- **Task brief**
Each record must be printed exactly as given.

- **Data for review**

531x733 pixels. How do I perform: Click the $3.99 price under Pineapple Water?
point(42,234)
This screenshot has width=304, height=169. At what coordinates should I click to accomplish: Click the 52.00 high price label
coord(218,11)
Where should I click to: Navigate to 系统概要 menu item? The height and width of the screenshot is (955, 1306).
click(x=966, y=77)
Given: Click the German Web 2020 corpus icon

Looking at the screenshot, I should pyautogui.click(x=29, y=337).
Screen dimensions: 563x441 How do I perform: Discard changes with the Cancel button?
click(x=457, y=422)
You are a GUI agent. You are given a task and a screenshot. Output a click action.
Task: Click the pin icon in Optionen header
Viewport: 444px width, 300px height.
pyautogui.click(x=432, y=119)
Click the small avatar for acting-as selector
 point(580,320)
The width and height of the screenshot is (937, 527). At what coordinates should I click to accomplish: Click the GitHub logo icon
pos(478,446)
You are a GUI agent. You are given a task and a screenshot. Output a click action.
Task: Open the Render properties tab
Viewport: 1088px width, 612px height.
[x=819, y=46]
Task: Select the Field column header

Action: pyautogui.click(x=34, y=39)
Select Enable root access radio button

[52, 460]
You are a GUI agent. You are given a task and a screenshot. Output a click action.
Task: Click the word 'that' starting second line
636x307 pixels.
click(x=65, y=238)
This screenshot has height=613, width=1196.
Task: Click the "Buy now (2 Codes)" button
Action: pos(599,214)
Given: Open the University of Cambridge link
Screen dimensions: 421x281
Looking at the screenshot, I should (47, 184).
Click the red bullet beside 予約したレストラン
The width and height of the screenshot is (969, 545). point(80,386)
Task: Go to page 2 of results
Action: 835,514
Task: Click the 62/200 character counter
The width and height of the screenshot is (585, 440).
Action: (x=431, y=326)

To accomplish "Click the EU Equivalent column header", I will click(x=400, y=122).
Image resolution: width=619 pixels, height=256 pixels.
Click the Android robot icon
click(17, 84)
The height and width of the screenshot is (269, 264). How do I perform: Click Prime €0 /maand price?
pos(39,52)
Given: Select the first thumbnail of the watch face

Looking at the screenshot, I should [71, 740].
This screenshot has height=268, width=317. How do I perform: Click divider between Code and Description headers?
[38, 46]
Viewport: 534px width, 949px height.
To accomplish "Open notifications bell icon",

- **Written response**
531x733 pixels. How do I perform: Click the $3.99 price under Pineapple Water?
point(42,234)
This screenshot has width=304, height=169. At what coordinates should I click to accomplish: Click the 52.00 high price label
coord(218,11)
Where should I click to: Navigate to 系统概要 menu item? The height and width of the screenshot is (955, 1306).
click(x=966, y=77)
Given: Click the German Web 2020 corpus icon

Looking at the screenshot, I should pyautogui.click(x=29, y=337).
Screen dimensions: 563x441 How do I perform: Discard changes with the Cancel button?
click(x=457, y=422)
You are a GUI agent. You are given a task and a screenshot. Output a click action.
Task: Click the pin icon in Optionen header
Viewport: 444px width, 300px height.
pyautogui.click(x=432, y=119)
Click the small avatar for acting-as selector
 point(580,320)
The width and height of the screenshot is (937, 527). At what coordinates should I click to accomplish: Click the GitHub logo icon
pos(478,446)
You are a GUI agent. You are given a task and a screenshot. Output a click action.
Task: Open the Render properties tab
Viewport: 1088px width, 612px height.
[x=819, y=46]
Task: Select the Field column header

Action: pyautogui.click(x=34, y=39)
Select Enable root access radio button

[52, 460]
You are a GUI agent. You are given a task and a screenshot. Output a click action.
Task: Click the word 'that' starting second line
636x307 pixels.
click(x=65, y=238)
This screenshot has height=613, width=1196.
Task: Click the "Buy now (2 Codes)" button
Action: pos(599,214)
Given: Open the University of Cambridge link
Screen dimensions: 421x281
Looking at the screenshot, I should (47, 184).
Click the red bullet beside 予約したレストラン
The width and height of the screenshot is (969, 545). point(80,386)
Task: Go to page 2 of results
Action: 835,514
Task: Click the 62/200 character counter
The width and height of the screenshot is (585, 440).
Action: (x=431, y=326)

To accomplish "Click the EU Equivalent column header", I will click(x=400, y=122).
Image resolution: width=619 pixels, height=256 pixels.
Click the Android robot icon
click(17, 84)
The height and width of the screenshot is (269, 264). How do I perform: Click Prime €0 /maand price?
pos(39,52)
Given: Select the first thumbnail of the watch face

Looking at the screenshot, I should [71, 740].
This screenshot has height=268, width=317. How do I perform: Click divider between Code and Description headers?
[38, 46]
Viewport: 534px width, 949px height.
To accomplish "Open notifications bell icon",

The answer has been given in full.